2. A data processor as claimed in claim 1, for processing analogue
input data, wherein said over-sampler includes an
analogue-to-digital converter for providing said input data in
digital form and said down-sampler is part of a decimator also
including a low-pass filter which receives data from said
analogue-to-digital converter, said down-sampler selecting samples
of data from said low-pass filter.
3. A data processor as claimed in claim 2, wherein said filter
comprises a finite or infinite impulse response filter.
4. A data processor as claimed in claim 1, wherein said angular
timing signal is arranged to trigger said down-sampler to extract a
signal currently available from said over-sampler.
5. A rotational machine whose angular speed is variable, comprising
a data processor as claimed in claim 1, and a position-responsive
sensor for producing said angular timing signal related to the
position of a part of the machine.
6. A machine as claimed in claim 5, comprising a rotary engine
whose angular speed would be liable to fluctuate during the course
of a revolution when in operation.
7. A machine as claimed in claim 6, wherein said rotary engine is
an internal combustion engine, and said internal combustion engine
includes a sensor responsive to a performance-related variable
which is a function of said angular position.
8. A machine as claimed in claim 7, wherein said internal
combustion engine includes at least one piston and cylinder set and
said sensor is responsive to pressure in said cylinder.
9. A machine as claimed in claim 7, wherein said internal
combustion engine has a crank-shaft, and said angular position is
an angular crank-shaft position to which said angular timing signal
is related.
10. A machine as claimed in claim 5 and including a controller
responsive to said extracted output data for controlling an
operating parameter of said machine.
11. Apparatus comprising a machine as claimed in claim 5.
12. A method of processing position-related input data from a
rotational machine whose angular speed is variable and providing
output data at an output data rate, comprising: over-sampling said
input data at a time-based over-sampling rate greater than said
output data rate to produce an over-sampled signal extracting said
output data from said over-sampled signal at said output data rate
in a down-sampler, and registering the extracted output data,
wherein said down-sampling is responsive to an angular timing
signal related to an angular position of the machine for selecting
the samples of data from said over-sampled signal to extract.
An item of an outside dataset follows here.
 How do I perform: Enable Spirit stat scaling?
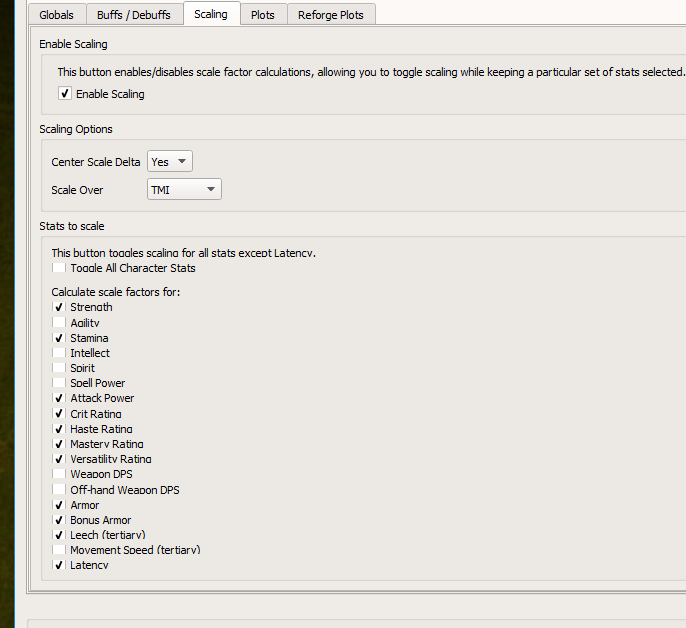click(60, 368)
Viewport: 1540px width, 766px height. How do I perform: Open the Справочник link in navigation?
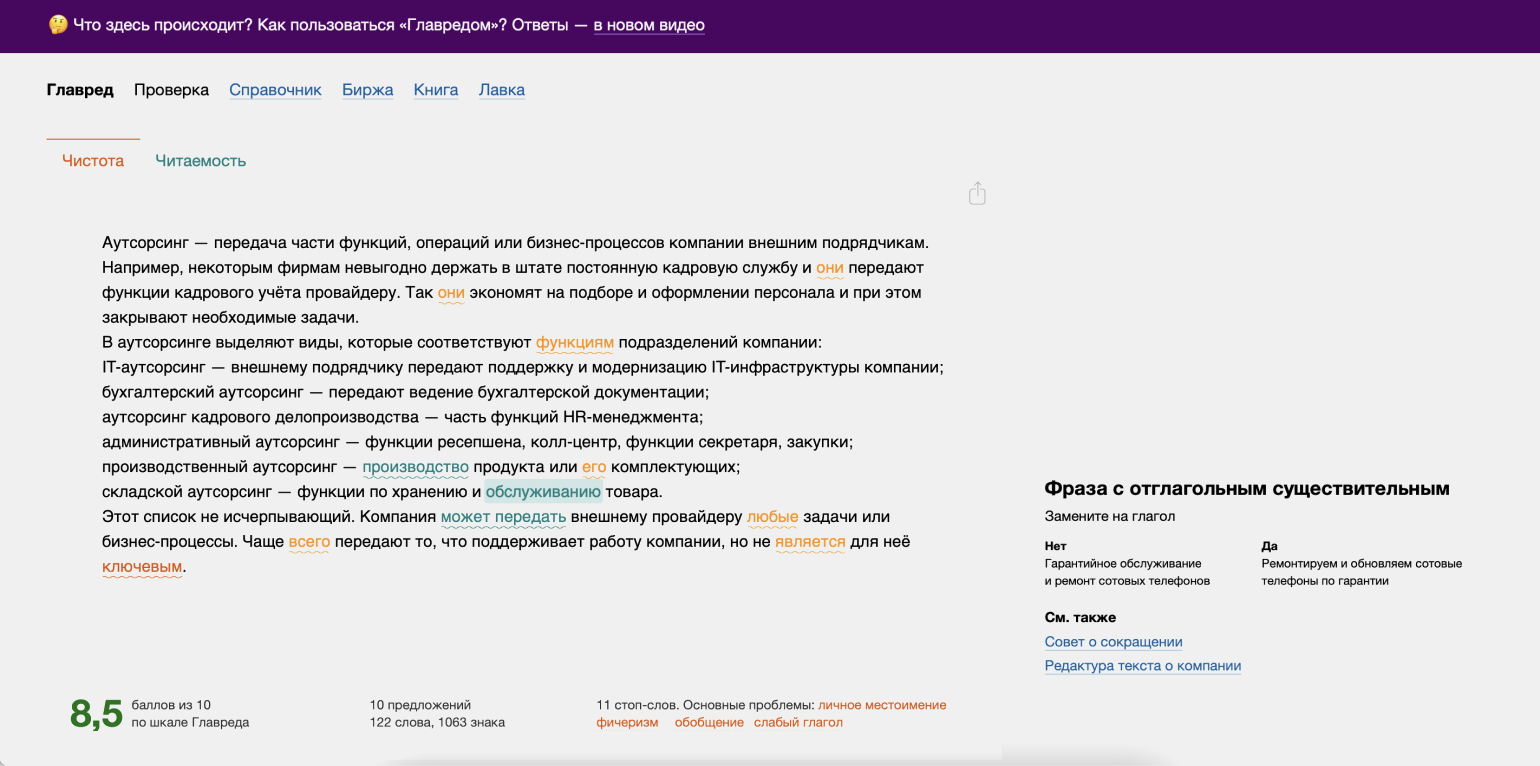(x=275, y=90)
13. A method as claimed in claim 12, for processing analogue input
data, wherein over-sampling said input data includes converting
said input data to digital form in an analogue-to-digital converter
and down-sampling is preceded by filtering a signal from said
converter in a low-pass filter.
14. A method as claimed in claim 12, wherein said angular timing
signal triggers said down-sampling to extract the current signal
from said over-sampled signal.
15. A method as claimed in claim 12, wherein said machine comprises
a rotary engine whose speed fluctuates during the course of a
revolution.
16. A method as claimed in claim 15, wherein said rotary engine is
an internal combustion engine, and said internal combustion engine
includes sensing a performance-related variable which is a function
of said angular position.
17. A method as claimed in claim 16, wherein said internal
combustion engine includes at least one piston and cylinder set and
said sensing is responsive to pressure in said cylinder.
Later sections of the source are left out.